WHAT THE TASK ASKS: With the records in front of you, set every one of them down exactly.

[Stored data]
_ _ _ _ _ _ _

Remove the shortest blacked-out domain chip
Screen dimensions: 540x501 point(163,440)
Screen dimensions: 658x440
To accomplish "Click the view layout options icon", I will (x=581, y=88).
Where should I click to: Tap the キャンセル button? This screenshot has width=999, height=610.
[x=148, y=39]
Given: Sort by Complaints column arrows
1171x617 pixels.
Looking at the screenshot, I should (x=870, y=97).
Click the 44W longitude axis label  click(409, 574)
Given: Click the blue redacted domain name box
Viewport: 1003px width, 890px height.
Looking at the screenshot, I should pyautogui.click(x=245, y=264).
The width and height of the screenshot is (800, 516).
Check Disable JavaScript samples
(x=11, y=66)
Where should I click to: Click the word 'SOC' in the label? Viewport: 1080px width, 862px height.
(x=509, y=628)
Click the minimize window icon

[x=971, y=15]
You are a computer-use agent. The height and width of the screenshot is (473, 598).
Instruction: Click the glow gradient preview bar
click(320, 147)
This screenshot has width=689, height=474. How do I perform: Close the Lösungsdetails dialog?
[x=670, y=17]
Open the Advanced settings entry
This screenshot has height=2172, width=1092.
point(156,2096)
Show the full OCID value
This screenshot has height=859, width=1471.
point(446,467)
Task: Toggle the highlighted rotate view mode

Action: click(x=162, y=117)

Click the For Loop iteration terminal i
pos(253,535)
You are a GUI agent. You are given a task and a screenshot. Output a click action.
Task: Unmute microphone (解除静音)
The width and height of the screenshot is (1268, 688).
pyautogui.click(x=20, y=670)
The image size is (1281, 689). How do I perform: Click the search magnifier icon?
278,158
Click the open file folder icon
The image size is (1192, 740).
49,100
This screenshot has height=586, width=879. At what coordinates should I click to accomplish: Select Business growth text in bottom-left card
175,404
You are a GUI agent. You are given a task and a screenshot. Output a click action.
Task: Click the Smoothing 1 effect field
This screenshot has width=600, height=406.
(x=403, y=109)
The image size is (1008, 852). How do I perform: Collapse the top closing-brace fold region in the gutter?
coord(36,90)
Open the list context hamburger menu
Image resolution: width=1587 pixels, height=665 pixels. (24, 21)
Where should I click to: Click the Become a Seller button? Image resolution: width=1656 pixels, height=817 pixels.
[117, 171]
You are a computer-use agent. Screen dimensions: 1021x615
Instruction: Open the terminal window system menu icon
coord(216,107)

_ _ _ _ _ _ _

ANSWER SECTION:
Remove the shortest blacked-out domain chip
Screen dimensions: 540x501 point(163,440)
Screen dimensions: 658x440
To accomplish "Click the view layout options icon", I will (x=581, y=88).
Where should I click to: Tap the キャンセル button? This screenshot has width=999, height=610.
[x=148, y=39]
Given: Sort by Complaints column arrows
1171x617 pixels.
Looking at the screenshot, I should (x=870, y=97).
Click the 44W longitude axis label  click(409, 574)
Given: Click the blue redacted domain name box
Viewport: 1003px width, 890px height.
Looking at the screenshot, I should pyautogui.click(x=245, y=264).
The width and height of the screenshot is (800, 516).
Check Disable JavaScript samples
(x=11, y=66)
Where should I click to: Click the word 'SOC' in the label? Viewport: 1080px width, 862px height.
(x=509, y=628)
Click the minimize window icon

[x=971, y=15]
You are a computer-use agent. The height and width of the screenshot is (473, 598).
Instruction: Click the glow gradient preview bar
click(320, 147)
This screenshot has width=689, height=474. How do I perform: Close the Lösungsdetails dialog?
[x=670, y=17]
Open the Advanced settings entry
This screenshot has height=2172, width=1092.
point(156,2096)
Show the full OCID value
This screenshot has height=859, width=1471.
point(446,467)
Task: Toggle the highlighted rotate view mode

Action: click(x=162, y=117)

Click the For Loop iteration terminal i
pos(253,535)
You are a GUI agent. You are given a task and a screenshot. Output a click action.
Task: Unmute microphone (解除静音)
The width and height of the screenshot is (1268, 688).
pyautogui.click(x=20, y=670)
The image size is (1281, 689). How do I perform: Click the search magnifier icon?
278,158
Click the open file folder icon
The image size is (1192, 740).
49,100
This screenshot has height=586, width=879. At what coordinates should I click to accomplish: Select Business growth text in bottom-left card
175,404
You are a GUI agent. You are given a task and a screenshot. Output a click action.
Task: Click the Smoothing 1 effect field
This screenshot has width=600, height=406.
(x=403, y=109)
The image size is (1008, 852). How do I perform: Collapse the top closing-brace fold region in the gutter?
coord(36,90)
Open the list context hamburger menu
Image resolution: width=1587 pixels, height=665 pixels. (24, 21)
Where should I click to: Click the Become a Seller button? Image resolution: width=1656 pixels, height=817 pixels.
[117, 171]
You are a computer-use agent. Screen dimensions: 1021x615
Instruction: Open the terminal window system menu icon
coord(216,107)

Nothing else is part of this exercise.